Revision as of 22:30, 26 October 2012 by Eftychia (Talk | contribs)


Human Practice

For our Human Practice we did a study in to what extent our proof of principle, if it would be translated into a product, could make a difference. To answer this we evaluate the most important parts of this question below.

What is Tuberculosis?

Tuberculosis is a bacterial infection. TB usually attacks the lungs, but can also attack other parts of the body, such as the brain, spine, or kidneys. TB bacteria can live in the body without making a person sick. This is called latent TB infection. People with latent TB infection do not feel sick, do not have TB symptoms, and cannot spread TB bacteria to others. Some people with latent TB infection go on to develop TB disease.
TB becomes even a larger problem because of HIV, 60.1% of TB patients tested for HIV were HIV-positive.

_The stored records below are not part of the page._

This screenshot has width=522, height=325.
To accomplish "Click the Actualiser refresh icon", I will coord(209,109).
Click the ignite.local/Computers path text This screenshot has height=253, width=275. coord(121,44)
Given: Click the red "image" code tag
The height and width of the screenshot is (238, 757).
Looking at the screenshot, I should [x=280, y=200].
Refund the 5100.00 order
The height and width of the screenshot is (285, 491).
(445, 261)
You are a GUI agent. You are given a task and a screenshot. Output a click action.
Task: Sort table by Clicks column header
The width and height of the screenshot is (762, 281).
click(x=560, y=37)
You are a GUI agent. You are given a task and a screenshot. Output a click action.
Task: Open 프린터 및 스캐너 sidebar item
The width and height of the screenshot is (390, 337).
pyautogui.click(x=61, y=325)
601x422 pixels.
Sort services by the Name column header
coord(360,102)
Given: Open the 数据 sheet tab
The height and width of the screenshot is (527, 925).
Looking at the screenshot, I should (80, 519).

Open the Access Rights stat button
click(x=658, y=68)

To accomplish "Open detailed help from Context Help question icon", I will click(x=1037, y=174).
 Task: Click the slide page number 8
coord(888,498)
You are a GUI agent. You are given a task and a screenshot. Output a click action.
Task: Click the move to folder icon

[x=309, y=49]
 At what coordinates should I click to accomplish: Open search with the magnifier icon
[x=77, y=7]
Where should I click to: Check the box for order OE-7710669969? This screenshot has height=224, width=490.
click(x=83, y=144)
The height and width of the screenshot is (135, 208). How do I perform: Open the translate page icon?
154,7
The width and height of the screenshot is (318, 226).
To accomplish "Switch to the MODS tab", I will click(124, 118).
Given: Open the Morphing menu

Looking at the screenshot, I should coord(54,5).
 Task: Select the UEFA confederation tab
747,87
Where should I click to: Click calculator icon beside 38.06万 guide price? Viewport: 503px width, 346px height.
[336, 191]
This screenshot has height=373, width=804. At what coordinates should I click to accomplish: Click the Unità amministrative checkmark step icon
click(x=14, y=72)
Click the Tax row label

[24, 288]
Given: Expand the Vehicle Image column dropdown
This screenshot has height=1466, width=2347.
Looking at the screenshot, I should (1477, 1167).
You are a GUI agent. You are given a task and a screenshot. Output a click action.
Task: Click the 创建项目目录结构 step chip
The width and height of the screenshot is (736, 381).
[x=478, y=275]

HIV-patients with TB have to be cured even faster because of their immune system is weakened.
In 2010, 8.8 million people were infected with TB and 1.4 million died from it. Over 95% of TB deaths occur in low -and middle- income countries.

At the map below you can see the countries suffering from Tuberculosis. According to the dark green refers to many cases of TB, the light green to less and the white to a few cases.

The problem

The problem of tuberculosis lies mainly in the less developed countries. The frontline are the remote areas where the people have no or limited access to hospitals with sufficient facilities. Standard TB diagnostic tools are either expensive and need to be used in a lab setting or are not very reliable, all these reasons are posing major barriers for diagnosing.

Six Ways to Diagnose Tuberculosis

These are six main diagnosis tools for TB. The problem is that there is not one of them that is very reliable and also suitable for the frontline. Not suitable for the frontline because it needs facilities, doesn't give a quick result and/or is expensive.

  • Tuberculin Skin Test (TST)
  • Sputum Smear Microscopy (SSM)
  • Polymerase Chain Reaction (PCR)
  • Blood Test for TB detection
  • Chest X-ray
  • Culture

Our ideal Solution

A cheap test that quickly gives an reliable result, that can be taken by a 4x4 car to the people.

What would a test based on our principle contribute?

Yeast cells can be kept in dried form, which makes them very well transportable and easy to store. Remote areas can be easily reached.
Evaluating of test result
Now we did the tests with GFP but if would use a visible output, it would be very easy to see a result. Which also mean that there are not many facilities needed.
The producing of a large amount of yeast cells is in general not this expensive.
This is something that should still be evaluated.
Waiting time
The waiting time for the result will be approximately 3 hours.


We strongly believe that our project is well worth to be further developed. We believe it can make a change in how diagnostics in remote areas take place. But also for areas with facilities, it can be a cheap alternative for the diagnosing of other diseases that can be detected by specific compounds.

Example Mozambique; lack of facilities

Mozambique ranks the 19th among the 22 Tuberculosis High Burden Countries 2011 according to the WHO.

One of our team members, Isabelle, traveled to Mozambique in july 2011. The lack of the diagnostic capacity is very clear at the hospital of Ilha de Mocambique. Ilha de Mocambique inhabits 14.000 people and they are relying on the hospital there. This picture of the Hospital is taken in july 2011. In contrary to what Wikipedia states, part of this building is still being used as a hospital.